I'd be lying if I said I walk around full of sunshine and chirping birds every day.  I am walking around and there is sunshine and there are chirping birds (not to mention mid 50s temperatures, daffodils blooming and very green grass), but it's a time of great emotional ups and downs.  I oscillate between a fullness of joy that I can't put into words because my life is so complete.  Seriously, I've said a bazillion times (long before this Christmas) that I have everything I have ever wanted in life and a million times more than that.  I have struggled for years with wondering when I would be "content" and sure.. I would still love to be thinner, have better skin, and live by the beach, but never before have I been so aware of all that is so good around me.

So I could have left Rosie for Paul when he got home, but I slowly and methodically worked my way through each crevice cleaning it out so that I could use my beloved vacuum again.  There have been so many times in my life when I was literally racing out the door, gasping for a second to catch up, to be on time, to finish what I had left undone and to spend a few hours in the mundane, drinking coffee listening to my  new favorite band The Decemberists, I was able to just revel in the glory of the ordinary.
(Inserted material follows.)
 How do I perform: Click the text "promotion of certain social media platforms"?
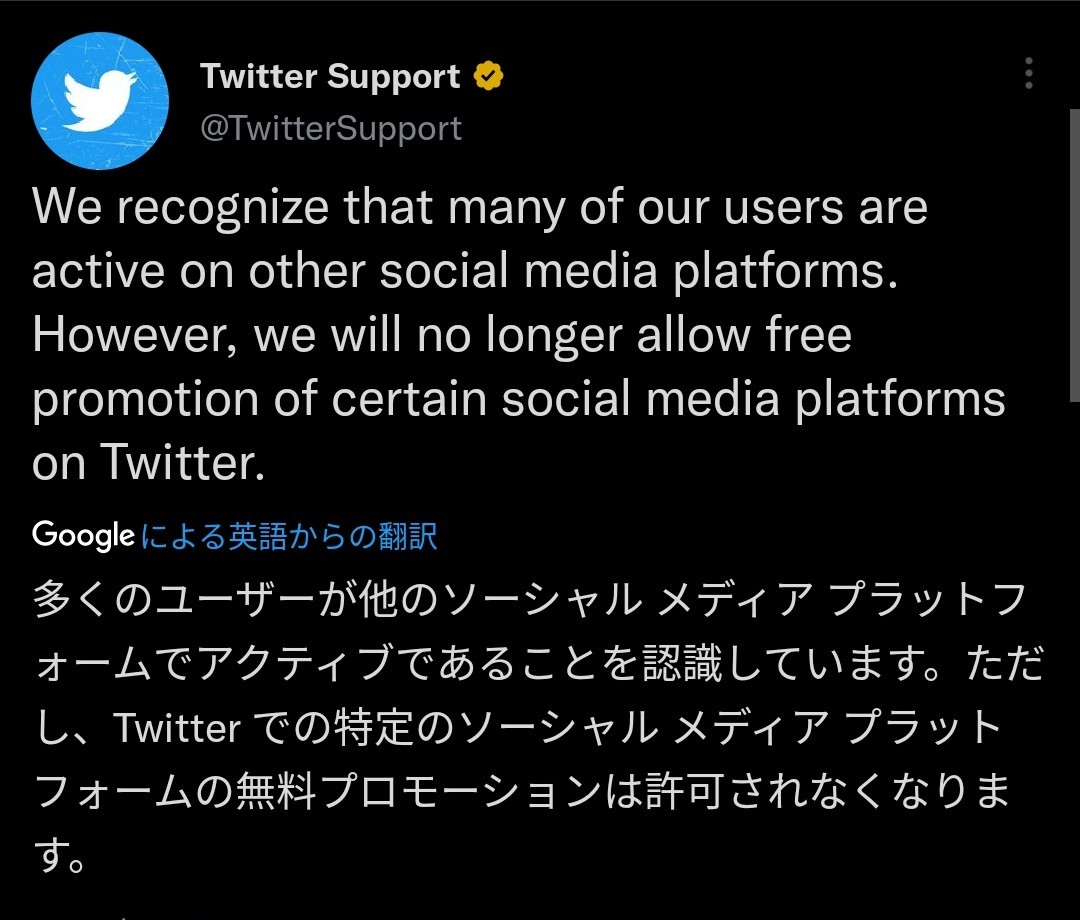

I feel physically very good.  I walked for quite a while yesterday.  I'm getting up in the morning on time without feeling so drained and sluggish.  I am getting dressed instead of staying in pajamas.  I'm very focused on eating foods with antioxidants, making kale and blueberry smoothies (which I also did  pre-Christmas).  I'm spending time daily reading my devotions and my Bible and the books that some of you have given me.  I found a random verse marked in my Bible that I didn't mark and I don't know who did... but it was Ephesians 1:18

I pray that the eyes of your heart may be enlightened in order that you may know the hope to which he has called you, the riches of his glorious inheritance...


Maybe it was you?

No matter what it was a fun find!

And that is my prayer, that my heart's eyes will remain open to the hope that I am called to, even when I am not enjoying the mess that is all around.  

Because there are always days and moments when a poop filled vacuum would be enough to send anyone over the edge.  And most days it takes so much less than that to trigger our anger and our fear.  Goodness knows catching up on Parenthood has been wrecking me and triggering all kinds of messes (I only have one more episode left and I can't leave it undone even if it is going to be a slobberfest).  But,  I have to take time and make time to be intentional.  I used to have a sweet,  sweet woman named O'Rita in my Tuesday morning Bible study who would doze off and then apologize profusely.  We did a study on prayer and I gave the group a list of quotes about prayer that I can't find anymore.  But I remember that there was one that said no matter how many times your mind wanders during prayer, each time you return and refocus, God is so happy to welcome you back.  I believe that is true for so much of our lives.  We fall off, we wander, we get sidetracked, but no matter how many times we head down a path we didn't intend or even want to go, God welcomes us back each time we turn around.  You know when you turn a child's head away from something they shouldn't see so that they focus on something different-- be it a tv show or an adult conversation or whatever, I will need God to lift my heart back up when it heads to places God doesn't intend it to go.  

So today I can give thanks for a random post it note in my Bible, for a husband who was willing to clean up the cat poo after he got home from work, for calm and peace and for so much more.  
I didn't wait for later and honestly, I never really have been one to wait.  I've got today and it's great.  

1 comment:

  1. Oh Steph, this is so, so good. Not the cat poop, that's disgusting & hilarious. Thank you for sharing your day with us.